Mais l’histoire de Benjamin, cet ingénu qui ne le restera pas longtemps, est une comédie qui, sous des allures légères de libertinage, prend par touches cruelles des dimensions dramatiques : un jeune homme pauvre et candide du 18e siècle est conduit par son précepteur chez une tante riche et belle.


 


 

Alors commence pour lui une éducation sentimentale à laquelle participent servantes enjouées et belles dames provocantes, troublées chacune par l’ingénuité et la jeunesse qui s’offrent à elles. Un comte, amant quelque peu infidèle de la tante, décide d’initier, lui aussi, Benjamin aux jeux de l’amour. Mais ces jeux ne sont pas sans risques, et certains personnages s’y blessent.


 


 

S’épanouit et paraît alors un sentiment que l’on s’interdisait jusqu’ici de montrer, et même de ressentir : la souffrance. Au cœur d’une fête, elle éclate, - dévorante comme le feu qui détruit la grange où s’ébattaient Benjamin et deux jeunes femmes -, et prend la forme d’une larme longtemps retenue, d’une colère que l’on ne contient plus, d’une recherche qui ne cache pas son angoisse. Michèle Morgan pleure la perte définitive de son amant, Francine Bergé crie sa douleur amère, Michel Piccoli court après son amour rebelle, alors qu’ensemble Catherine Deneuve et Pierre Clémenti donnent un épilogue aux mémoires du puceau.
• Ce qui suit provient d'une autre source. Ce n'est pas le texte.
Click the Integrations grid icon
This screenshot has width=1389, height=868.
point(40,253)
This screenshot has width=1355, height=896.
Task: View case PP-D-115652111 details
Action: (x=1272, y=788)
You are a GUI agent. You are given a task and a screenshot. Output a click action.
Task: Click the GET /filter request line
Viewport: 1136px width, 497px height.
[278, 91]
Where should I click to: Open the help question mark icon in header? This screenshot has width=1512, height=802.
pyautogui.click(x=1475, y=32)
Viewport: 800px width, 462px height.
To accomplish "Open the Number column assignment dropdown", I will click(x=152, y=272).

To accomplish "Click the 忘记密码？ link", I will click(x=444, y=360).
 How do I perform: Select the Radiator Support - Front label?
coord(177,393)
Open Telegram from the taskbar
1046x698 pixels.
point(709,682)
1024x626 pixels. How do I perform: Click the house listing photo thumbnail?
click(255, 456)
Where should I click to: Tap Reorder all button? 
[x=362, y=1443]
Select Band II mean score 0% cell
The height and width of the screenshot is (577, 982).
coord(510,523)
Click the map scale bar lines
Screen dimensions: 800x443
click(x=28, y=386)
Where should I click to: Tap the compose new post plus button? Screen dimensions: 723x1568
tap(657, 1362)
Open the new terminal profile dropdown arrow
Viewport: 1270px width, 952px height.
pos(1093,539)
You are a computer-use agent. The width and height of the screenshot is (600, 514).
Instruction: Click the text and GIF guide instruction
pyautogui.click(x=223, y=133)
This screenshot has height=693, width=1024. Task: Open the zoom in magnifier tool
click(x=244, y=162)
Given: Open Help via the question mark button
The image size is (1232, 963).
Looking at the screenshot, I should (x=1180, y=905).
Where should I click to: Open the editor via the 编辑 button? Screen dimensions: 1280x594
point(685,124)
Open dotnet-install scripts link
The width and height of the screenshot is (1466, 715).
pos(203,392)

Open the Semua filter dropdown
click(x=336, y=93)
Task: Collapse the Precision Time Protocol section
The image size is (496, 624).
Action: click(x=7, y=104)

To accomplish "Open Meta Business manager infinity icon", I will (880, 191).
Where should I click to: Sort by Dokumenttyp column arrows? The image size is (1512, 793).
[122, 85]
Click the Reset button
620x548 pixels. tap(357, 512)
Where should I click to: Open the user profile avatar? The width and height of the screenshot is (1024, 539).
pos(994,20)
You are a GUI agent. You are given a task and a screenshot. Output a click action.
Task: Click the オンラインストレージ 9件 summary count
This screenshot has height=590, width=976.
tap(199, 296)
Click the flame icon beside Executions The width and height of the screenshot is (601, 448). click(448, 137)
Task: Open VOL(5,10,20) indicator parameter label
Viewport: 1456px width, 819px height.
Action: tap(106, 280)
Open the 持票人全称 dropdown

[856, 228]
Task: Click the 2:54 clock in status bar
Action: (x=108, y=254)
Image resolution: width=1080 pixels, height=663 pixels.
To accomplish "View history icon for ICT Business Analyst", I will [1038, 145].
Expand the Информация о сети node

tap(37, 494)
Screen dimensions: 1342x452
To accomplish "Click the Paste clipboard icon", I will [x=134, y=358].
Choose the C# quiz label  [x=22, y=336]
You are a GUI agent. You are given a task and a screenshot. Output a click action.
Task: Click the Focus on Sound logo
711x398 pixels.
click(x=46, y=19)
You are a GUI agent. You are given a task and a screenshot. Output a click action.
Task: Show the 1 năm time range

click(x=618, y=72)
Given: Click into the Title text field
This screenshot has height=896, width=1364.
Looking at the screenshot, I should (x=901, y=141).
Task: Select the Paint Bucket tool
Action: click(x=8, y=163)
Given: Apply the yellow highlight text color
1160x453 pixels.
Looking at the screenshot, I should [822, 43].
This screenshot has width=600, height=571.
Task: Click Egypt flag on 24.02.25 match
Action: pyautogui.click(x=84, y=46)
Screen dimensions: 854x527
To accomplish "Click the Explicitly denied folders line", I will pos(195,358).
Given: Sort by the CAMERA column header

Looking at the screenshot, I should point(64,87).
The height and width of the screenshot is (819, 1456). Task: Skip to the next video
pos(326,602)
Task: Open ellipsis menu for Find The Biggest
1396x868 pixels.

On joue maintenant à se faire mal, à soi-même et aux autres.


 

Michel Deville et Nina Campaneez ont su trouver un ton d’une grande élégance pour exprimer la subtile et profonde dérision d’un libertinage qui n’en est plus un. Leurs interprètes sont remarquables, Michèle Morgan d’abord, mais aussi Michel Piccoli, Catherine Deneuve, Pierre Clémenti, Odile Versois, Francine Bergé, Jacques Dufilho, et les autres.

Luce Vigo-Sand
Jeune Cinéma n°29, mars 1968

1. Propos recueillis par Gilles Jacob, Nouvelles Littéraires du 25 janvier 1968.


Benjamin ou les Mémoires d’un puceau. Réal : Michel Deville ; sc : M.D. & Nina Companeez ; ph : Ghislain Cloquet ; mont : Nina Companeez ; mu : Jean Wiener ; déc : Claude Pignot ; cost : Rita Bayance. Int : Michèle Morgan, Michel Piccoli, Pierre Clémenti, Catherine Deneuve, Jacques Dufilho, Francine Bergé, Anna Gaël, Catherine Rouvel, Tania Torrens, Odile Versois, Angelo Bardi, Sacha Briquet, André Cellier, Madeleine Damien, Diane Lepvrier, Lyne Chardonnet, Cécile Vassort, Nina Companeez (France, 1967, 100 mn).